TALKING TO YOUR KIDS ABOUT TOUGH TOPICS

How do we talk to our kids about hard topics? Topics like the moral failure of a leader, suicide, mass shootings, divorce, etcetera can be tough for all of us as parents/grandparents to broach. I recently struggled through one of these topics with my own kids. We all probably have some different opinions as to handling these conversations but there are also plenty of things that we should definitely agree on. I want to share some of these thoughts of my own (along with some Scripture) as an encouragement and practical help for you.

  1. We are the primary teachers/disciplers of our children. It is our responsibility to teach our children no matter how hard the subject. If we don’t teach them someone else will, but probably not with the same values and beliefs that we share. This means that we can’t omit uncomfortable topics. We each must determine for ourselves what is appropriate for each age. However, my experience as a children/youth pastor and as a parent is that most kids learn about tough topics from their friends, schools, and media before their parents are ready to talk about them about those topics. Let’s change that trend.  

    4 “Listen, Israel: The LORD our God, the LORD is one., 5 Love the LORD your God with all your heart, with all your soul, and with all your strength. 6 These words that I am giving you today are to be in your heart. 7 Repeat them to your children. Talk about them when you sit in your house and when you walk along the road, when you lie down and when you get up. 8 Bind them as a sign on your hand and let them be a symbol on your forehead., 9 Write them on the doorposts of your house and on your city gates. Deuteronomy 6:4–9 (CSB)

  2. Teaching your kids is a way of life, not an event. Many times we think of teaching as a prepared lecture but for most of us, that is not the best way we learn. Using teachable moments in life (whether from our lives, others, or current events) make our instruction not only relevant but valuable to our kids, because they will see the consequences and they won’t want to make the same mistakes that we or others make.

    2 Honor your father and mother, which is the first commandment with a promise, 3 so that it may go well with you and that you may have a long life in the land. Ephesians 6:2–3 (CSB)

  3. Our teaching is an important part of their well-being and ability to prosper, especially in the difficult parts in life. Our teaching can help prevent many dangers and shape the trajectory of their lives.  

    8 Listen, my son, to your father’s instruction, and don’t reject your mother’s teaching, 9 for they will be a garland of favor on your head and pendants around your neck.
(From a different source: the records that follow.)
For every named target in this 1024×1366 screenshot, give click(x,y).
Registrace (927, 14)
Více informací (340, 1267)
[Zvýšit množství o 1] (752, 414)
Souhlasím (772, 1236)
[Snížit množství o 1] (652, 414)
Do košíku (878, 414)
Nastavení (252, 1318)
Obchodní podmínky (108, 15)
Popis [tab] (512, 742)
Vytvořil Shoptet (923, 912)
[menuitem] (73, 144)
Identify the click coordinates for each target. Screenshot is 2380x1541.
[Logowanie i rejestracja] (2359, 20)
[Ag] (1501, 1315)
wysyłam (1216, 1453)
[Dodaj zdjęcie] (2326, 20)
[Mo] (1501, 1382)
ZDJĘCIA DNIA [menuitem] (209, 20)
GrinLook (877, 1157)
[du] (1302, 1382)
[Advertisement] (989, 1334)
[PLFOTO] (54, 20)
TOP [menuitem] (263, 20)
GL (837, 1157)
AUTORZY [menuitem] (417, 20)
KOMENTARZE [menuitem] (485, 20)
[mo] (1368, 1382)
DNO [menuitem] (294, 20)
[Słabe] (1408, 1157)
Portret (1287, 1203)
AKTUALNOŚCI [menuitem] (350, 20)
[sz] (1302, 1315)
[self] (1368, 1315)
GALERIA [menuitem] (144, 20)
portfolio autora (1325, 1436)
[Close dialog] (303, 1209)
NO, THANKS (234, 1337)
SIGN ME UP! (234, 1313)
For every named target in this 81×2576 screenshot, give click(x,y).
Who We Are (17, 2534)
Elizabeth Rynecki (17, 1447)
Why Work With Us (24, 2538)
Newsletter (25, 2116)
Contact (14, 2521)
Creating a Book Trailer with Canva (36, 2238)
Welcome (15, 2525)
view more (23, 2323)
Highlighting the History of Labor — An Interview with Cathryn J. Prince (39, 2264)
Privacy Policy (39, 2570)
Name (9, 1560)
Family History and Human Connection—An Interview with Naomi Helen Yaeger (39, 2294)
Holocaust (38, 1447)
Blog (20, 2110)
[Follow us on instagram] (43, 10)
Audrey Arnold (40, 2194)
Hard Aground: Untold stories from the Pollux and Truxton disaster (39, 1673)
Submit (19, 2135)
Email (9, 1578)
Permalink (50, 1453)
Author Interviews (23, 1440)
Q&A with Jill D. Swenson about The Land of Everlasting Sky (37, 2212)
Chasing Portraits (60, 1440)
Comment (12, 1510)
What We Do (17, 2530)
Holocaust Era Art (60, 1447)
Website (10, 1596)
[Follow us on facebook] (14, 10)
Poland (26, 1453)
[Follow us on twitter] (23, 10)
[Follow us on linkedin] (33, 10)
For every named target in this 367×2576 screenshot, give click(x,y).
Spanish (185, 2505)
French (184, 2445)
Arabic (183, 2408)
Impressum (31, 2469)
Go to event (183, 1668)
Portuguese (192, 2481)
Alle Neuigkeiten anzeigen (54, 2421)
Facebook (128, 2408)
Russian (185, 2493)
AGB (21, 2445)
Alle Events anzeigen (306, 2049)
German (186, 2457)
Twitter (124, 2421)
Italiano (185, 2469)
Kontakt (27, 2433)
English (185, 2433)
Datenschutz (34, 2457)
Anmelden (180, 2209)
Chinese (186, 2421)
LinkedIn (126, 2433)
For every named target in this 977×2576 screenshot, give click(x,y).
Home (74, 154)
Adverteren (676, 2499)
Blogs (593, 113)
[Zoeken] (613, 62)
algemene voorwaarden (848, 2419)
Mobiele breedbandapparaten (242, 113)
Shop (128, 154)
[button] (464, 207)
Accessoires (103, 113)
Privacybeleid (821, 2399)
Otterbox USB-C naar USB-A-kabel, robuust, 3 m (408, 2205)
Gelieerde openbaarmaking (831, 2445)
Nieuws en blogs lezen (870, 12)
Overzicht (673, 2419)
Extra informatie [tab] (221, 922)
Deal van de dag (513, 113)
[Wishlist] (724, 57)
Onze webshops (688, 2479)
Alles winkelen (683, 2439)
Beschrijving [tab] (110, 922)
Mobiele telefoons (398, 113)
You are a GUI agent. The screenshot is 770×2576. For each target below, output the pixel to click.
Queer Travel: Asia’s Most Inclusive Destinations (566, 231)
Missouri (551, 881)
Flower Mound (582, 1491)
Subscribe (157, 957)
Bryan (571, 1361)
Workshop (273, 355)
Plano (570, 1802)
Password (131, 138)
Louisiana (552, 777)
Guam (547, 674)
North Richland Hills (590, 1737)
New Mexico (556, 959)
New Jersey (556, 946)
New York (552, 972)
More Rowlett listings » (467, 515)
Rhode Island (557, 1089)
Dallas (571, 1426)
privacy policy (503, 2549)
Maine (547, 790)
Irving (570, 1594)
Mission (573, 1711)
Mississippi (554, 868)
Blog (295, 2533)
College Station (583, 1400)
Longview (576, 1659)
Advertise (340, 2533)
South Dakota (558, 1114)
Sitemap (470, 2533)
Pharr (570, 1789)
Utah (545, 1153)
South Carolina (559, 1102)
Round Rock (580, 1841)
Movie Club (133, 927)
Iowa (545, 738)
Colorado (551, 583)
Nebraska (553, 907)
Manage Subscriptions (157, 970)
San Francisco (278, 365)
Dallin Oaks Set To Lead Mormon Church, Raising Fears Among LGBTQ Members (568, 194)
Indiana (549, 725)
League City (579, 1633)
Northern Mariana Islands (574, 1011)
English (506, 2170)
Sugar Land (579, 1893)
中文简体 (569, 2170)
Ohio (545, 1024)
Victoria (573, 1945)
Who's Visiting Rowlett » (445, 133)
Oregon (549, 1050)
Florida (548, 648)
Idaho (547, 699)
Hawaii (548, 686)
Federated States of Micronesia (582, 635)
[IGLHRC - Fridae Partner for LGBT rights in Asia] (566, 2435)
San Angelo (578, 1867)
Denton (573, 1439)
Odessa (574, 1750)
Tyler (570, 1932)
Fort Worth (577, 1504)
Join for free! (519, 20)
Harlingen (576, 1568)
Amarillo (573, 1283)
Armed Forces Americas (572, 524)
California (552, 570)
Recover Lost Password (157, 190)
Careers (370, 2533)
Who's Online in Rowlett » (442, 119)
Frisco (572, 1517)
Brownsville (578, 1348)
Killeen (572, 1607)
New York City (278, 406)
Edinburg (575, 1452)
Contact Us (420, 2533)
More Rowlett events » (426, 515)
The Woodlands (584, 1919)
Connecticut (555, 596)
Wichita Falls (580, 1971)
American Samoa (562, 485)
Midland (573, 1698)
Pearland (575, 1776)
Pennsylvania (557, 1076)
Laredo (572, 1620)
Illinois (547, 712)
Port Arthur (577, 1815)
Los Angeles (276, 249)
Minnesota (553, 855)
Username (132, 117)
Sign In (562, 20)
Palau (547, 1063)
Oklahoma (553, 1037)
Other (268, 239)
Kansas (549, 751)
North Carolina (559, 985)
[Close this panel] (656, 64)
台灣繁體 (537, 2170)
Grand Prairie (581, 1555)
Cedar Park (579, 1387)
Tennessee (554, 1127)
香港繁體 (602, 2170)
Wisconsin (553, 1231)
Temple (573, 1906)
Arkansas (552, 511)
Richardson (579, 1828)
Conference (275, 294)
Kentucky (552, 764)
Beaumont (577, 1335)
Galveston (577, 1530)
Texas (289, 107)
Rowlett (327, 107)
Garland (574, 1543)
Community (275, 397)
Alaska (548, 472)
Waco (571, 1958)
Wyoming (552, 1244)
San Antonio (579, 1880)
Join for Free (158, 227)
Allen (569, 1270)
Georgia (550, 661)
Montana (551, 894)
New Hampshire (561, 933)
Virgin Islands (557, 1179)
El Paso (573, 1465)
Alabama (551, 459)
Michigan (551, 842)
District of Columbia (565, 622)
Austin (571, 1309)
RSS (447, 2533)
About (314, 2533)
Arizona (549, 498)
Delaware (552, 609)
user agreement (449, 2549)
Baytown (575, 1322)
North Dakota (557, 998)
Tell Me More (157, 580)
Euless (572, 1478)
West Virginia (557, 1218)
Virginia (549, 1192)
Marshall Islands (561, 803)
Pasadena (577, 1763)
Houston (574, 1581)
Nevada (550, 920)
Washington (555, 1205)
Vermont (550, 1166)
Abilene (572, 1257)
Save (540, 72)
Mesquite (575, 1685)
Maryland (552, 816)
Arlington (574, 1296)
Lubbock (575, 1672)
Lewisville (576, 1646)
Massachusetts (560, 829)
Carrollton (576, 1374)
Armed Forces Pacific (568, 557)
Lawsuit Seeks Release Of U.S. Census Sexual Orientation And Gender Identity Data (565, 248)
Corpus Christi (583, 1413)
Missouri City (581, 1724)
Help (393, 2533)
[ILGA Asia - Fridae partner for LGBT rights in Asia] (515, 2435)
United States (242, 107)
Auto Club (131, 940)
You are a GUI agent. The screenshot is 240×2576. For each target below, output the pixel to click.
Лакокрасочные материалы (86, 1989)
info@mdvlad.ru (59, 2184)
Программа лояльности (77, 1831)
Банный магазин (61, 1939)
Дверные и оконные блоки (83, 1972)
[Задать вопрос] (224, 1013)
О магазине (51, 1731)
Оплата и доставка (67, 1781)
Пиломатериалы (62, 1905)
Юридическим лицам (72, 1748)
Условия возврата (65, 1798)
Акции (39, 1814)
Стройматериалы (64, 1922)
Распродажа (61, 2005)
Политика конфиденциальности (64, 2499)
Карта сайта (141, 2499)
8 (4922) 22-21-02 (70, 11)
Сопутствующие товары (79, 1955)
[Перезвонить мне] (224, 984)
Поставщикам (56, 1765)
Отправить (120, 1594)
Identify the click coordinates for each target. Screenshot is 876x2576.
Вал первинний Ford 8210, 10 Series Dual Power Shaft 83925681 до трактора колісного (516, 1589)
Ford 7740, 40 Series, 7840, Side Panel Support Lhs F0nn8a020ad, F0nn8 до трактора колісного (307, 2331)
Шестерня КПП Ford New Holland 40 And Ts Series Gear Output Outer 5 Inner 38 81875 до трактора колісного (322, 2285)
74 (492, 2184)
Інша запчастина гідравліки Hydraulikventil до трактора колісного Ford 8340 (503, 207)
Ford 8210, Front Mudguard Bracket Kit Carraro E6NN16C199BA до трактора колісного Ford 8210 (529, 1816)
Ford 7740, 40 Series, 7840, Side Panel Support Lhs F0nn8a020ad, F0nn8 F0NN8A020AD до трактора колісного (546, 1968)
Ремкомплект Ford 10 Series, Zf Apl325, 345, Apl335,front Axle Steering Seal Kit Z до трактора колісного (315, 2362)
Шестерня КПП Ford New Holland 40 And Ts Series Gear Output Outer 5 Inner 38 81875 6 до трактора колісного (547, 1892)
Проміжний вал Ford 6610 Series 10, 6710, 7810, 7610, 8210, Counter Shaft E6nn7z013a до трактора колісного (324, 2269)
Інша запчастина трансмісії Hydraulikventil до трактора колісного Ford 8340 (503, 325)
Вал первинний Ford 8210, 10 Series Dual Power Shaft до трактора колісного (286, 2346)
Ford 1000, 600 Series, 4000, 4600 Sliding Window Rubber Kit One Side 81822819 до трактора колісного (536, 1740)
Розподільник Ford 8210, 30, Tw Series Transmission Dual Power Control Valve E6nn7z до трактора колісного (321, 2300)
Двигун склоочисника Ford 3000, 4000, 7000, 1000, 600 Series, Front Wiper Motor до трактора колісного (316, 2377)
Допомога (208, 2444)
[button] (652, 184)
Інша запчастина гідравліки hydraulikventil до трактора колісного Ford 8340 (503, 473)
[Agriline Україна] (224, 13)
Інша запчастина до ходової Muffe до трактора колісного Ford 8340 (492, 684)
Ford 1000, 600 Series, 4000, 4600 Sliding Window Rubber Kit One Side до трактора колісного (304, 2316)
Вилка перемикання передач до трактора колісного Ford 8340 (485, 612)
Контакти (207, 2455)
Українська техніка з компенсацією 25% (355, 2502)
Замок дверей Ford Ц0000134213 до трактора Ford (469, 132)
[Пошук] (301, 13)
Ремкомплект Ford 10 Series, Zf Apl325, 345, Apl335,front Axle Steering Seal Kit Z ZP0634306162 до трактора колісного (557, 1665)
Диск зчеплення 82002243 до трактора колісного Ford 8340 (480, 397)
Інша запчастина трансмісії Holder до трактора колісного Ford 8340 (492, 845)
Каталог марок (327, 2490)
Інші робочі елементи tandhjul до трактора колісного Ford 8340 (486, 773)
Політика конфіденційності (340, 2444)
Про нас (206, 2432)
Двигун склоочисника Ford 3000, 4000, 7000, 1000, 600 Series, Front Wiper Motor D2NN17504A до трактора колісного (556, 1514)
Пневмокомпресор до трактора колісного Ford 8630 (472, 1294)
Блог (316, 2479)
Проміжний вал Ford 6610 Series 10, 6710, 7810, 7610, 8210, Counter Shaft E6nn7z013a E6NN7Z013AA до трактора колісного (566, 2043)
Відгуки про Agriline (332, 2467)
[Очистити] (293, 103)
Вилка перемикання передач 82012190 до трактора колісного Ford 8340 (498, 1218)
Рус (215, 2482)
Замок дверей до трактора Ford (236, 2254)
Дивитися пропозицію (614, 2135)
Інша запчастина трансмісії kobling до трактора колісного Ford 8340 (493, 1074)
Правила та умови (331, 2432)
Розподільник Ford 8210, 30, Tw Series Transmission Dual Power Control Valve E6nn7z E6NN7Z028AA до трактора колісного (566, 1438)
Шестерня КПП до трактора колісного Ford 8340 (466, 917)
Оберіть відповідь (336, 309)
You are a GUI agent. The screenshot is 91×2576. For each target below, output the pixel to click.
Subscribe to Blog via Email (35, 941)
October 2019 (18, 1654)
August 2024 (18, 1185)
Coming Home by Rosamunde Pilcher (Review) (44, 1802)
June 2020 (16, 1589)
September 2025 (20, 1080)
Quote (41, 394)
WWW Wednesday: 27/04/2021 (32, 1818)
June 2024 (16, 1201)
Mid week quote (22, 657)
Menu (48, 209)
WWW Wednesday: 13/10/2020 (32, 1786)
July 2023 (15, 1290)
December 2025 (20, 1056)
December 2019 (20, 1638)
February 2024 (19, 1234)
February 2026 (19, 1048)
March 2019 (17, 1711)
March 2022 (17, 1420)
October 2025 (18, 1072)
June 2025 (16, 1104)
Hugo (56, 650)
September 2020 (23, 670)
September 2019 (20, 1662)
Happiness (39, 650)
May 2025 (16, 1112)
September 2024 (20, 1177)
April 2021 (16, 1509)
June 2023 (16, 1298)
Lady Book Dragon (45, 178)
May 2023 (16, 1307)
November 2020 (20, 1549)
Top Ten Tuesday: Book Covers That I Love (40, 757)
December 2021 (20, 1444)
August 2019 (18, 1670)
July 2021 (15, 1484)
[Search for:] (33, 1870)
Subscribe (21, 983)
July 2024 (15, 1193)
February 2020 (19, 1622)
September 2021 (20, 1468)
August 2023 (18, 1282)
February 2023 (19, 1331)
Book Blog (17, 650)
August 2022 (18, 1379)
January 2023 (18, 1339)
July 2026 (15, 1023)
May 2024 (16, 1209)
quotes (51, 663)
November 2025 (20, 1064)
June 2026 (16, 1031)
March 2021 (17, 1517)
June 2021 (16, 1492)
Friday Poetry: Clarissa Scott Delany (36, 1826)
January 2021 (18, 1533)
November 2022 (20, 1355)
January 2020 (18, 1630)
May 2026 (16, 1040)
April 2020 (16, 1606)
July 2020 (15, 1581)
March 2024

Proverbs 1:8–9 (CSB)

  4. As we teach our kids, may we not only do so out of love for them and others, but also communicate in a way that they feel our love for them and others. Ask any professional teacher, it is proven that kids and teens respond much better to positive conversations than negative. This is true in our tone and expressions toward others and when you use the positive words rather than “don’t do…”. Many times we tend to point out sin in a way that seems as though we hate people who commit those sins. It’s best to make a clear distinction between the sin and the sinner. Christ loved the sinner enough He died on the cross for them, but it’s the sin that caused us to need His death to cover our sin.

    15 But speaking the truth in love, let us grow in every way into him who is the head—Christ. Ephesians 4:15 (CSB)  

    In short, we should teach our children age appropriately, in love, as we have the opportunity, before the world teaches them on those same topics. God never told us it would be easy, but we can rest assure that He is with us.